Annual: 2019

EM030 »
Neural cryptography system based on TPM-networks
📁Digital Design
👤Viktoriya Kosolapova
 (National Research University Higher School of Economics)
📅Oct 17, 2019
Regional Final



👀 2712   💬 4

EM030 » Neural cryptography system based on TPM-networks

Description

This project is aimed at the development of hardware cryptosystem based on TPM (Tree Parity Machine). TPM is a particular multi-layer feedforward neural network structure employing the mutual learning concept for neural cryptography. Two TPMs synchronization is used as a secret key exchange protocol. Sent information is encrypted with PRESENT block cipher. FPGA implementation advantages of TPM and PRESENT are high speed and low power and resources consumption.

Project Proposal

1. High-level Project Description

Video: https://youtu.be/gfISEDIk-K4

Github: https://github.com/VictoriaKosolapova/Neural-Cryptography/tree/master

The necessity of securing the communication between hardware components in embedded systems, such as smartcards, handheld, mobile or other wireless communication devices has become of considerable importance in recent years.

However, generally high power consumption and comparatively small size restrictions of the hardware components limit the size for additional hardware-cryptosystems. As a result of these constraints a way of cryptography systems implementation using FPGA have been proposed.

In this project a new method considered neural networks application to cryptography is used for secret keys generation. At synchronization state two neural networks called TPMs have identical time dependent weights which are used as common keys. Each secret key is never used twice. This approach is called neural cryptography which is a branch of cryptography that uses artificial neural network algorithms for encryption and cryptanalysis.

The proposed cryptography system consists of two OpenVINO boards and two PC. Information on the first PC sends through PCI Express to the FPGA where it encrypts with secret key and PRESENT cipher, ciphertext transfers to another board, decrypts and can be used by the second PC.
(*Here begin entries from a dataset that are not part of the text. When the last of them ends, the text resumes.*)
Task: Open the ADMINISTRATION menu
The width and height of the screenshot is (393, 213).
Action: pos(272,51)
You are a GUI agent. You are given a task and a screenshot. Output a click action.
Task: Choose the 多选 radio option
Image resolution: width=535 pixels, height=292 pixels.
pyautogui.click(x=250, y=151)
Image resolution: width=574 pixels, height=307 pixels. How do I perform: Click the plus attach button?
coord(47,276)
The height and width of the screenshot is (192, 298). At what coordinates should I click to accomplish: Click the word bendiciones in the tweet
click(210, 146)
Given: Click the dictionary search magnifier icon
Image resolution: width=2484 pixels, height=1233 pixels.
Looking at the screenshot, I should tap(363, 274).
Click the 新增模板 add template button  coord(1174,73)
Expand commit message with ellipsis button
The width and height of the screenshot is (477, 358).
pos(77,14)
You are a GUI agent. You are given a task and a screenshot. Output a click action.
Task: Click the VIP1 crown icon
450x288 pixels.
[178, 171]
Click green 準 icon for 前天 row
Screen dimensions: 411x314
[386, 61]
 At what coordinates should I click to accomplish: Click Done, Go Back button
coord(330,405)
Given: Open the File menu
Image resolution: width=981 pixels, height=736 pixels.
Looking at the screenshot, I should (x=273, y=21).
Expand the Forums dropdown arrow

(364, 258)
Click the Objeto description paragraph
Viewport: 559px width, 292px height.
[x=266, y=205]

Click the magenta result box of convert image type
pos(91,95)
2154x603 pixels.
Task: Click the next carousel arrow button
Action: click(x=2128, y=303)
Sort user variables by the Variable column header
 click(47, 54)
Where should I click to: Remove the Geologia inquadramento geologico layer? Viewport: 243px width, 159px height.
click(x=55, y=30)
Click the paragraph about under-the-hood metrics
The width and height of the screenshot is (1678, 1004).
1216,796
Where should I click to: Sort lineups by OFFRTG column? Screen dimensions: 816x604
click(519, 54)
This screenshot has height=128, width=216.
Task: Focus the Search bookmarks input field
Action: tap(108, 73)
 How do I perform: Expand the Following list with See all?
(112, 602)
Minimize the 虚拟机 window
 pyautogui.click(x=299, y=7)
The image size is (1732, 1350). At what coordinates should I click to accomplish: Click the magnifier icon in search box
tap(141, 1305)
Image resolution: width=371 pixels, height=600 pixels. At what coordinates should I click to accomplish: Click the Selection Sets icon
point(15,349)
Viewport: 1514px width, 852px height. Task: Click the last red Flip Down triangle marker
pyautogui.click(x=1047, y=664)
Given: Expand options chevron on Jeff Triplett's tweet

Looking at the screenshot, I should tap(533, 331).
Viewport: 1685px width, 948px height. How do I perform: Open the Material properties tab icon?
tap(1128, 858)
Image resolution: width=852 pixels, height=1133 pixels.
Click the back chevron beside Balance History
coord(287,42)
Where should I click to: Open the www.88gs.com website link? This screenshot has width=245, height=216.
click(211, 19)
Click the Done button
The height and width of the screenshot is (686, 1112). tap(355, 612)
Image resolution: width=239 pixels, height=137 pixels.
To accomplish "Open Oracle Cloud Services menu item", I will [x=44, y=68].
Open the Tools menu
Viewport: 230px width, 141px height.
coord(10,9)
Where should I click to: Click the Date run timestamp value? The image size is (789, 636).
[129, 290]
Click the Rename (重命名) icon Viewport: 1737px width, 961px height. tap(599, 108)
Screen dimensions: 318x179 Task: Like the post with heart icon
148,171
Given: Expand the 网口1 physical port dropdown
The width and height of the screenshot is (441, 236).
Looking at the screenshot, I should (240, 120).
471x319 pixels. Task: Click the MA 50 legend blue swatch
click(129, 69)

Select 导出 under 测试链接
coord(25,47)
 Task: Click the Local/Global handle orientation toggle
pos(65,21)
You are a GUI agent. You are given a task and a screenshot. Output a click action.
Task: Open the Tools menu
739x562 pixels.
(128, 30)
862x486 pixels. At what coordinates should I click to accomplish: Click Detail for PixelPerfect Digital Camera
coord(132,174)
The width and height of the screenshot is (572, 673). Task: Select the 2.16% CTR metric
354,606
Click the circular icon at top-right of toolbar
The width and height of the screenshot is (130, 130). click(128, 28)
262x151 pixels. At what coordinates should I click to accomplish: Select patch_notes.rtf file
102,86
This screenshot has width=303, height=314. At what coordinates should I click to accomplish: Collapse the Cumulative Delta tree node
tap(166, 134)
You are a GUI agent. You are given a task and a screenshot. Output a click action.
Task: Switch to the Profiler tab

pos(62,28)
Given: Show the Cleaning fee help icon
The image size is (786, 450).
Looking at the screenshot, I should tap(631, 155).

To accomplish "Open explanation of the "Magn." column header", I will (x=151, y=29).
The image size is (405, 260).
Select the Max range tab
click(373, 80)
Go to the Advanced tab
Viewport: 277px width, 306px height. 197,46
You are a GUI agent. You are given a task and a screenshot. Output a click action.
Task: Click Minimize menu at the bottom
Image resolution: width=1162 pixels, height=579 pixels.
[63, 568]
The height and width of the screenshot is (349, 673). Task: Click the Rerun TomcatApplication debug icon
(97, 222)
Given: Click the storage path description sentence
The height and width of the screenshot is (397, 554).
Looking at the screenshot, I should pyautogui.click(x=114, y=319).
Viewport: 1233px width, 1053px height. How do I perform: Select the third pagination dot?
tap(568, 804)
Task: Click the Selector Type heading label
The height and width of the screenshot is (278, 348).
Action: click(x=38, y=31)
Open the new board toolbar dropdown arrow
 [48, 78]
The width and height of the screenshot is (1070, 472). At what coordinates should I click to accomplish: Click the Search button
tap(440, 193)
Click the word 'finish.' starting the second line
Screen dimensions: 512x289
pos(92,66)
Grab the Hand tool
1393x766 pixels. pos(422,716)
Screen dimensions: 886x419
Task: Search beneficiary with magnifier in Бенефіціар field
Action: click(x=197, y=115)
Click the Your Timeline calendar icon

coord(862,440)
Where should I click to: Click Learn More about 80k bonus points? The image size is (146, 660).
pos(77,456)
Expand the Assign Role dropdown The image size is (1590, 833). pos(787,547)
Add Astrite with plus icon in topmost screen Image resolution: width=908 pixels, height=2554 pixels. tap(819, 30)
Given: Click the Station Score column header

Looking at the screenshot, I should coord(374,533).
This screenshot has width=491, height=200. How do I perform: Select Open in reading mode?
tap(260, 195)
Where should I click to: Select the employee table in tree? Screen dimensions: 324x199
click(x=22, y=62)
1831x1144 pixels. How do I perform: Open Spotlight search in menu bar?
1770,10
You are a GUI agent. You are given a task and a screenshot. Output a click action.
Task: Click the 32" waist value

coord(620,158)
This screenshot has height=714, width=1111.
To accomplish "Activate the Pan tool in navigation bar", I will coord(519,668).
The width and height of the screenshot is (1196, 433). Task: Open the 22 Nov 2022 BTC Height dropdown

The suggested system will have major practical implications for hardware systems like Internet of Things and embedded systems.

2. Block Diagram

Diagram 1 - Cryptography system diagram

The diagram describes two TPM synchronization and information exchage process. First, neural networks synchronize by mutual learning. Both of the communicating networks receive an identical input vector - x, generate an output bit - τ  and are trained on the corresponding bit of their partner. Then, plaintext encrypts with key and PRESENT cipher. Finally, the opponent gets ciphertext and decrypts it.

Diagram 2 - PC-FPGA Diagram

3. Intel FPGA Virtues in Your Project

FPGA solution suits for neural networks implementation as it preserves the parallel architecture of the neurons in a layer and offers flexibility in reconfiguration.

Additionally, PRESENT cipher used for encryption is an algorithm with a very low implementation complexity, especially in hardware. Being implemented in FPGA it provides compact, light on power solution.

One more significant advantage of this debug board is the  Intel FPGA OpenCL BSP. This allows to implement hardware accelerator to transfer it heavy calculations. The computation demanding tasks can be off-loaded from CPU to FPGA, resulting in significant system performance improvement.

OpenCL also includes an application programming interface (API) for the host to communicate with the hardware accelerator traditionally over PCI Express which provides high data transfer rate.

Moreover, this data transfer method between PC and debug board makes information exchange secure since unencrypted information sends only through PCI Express.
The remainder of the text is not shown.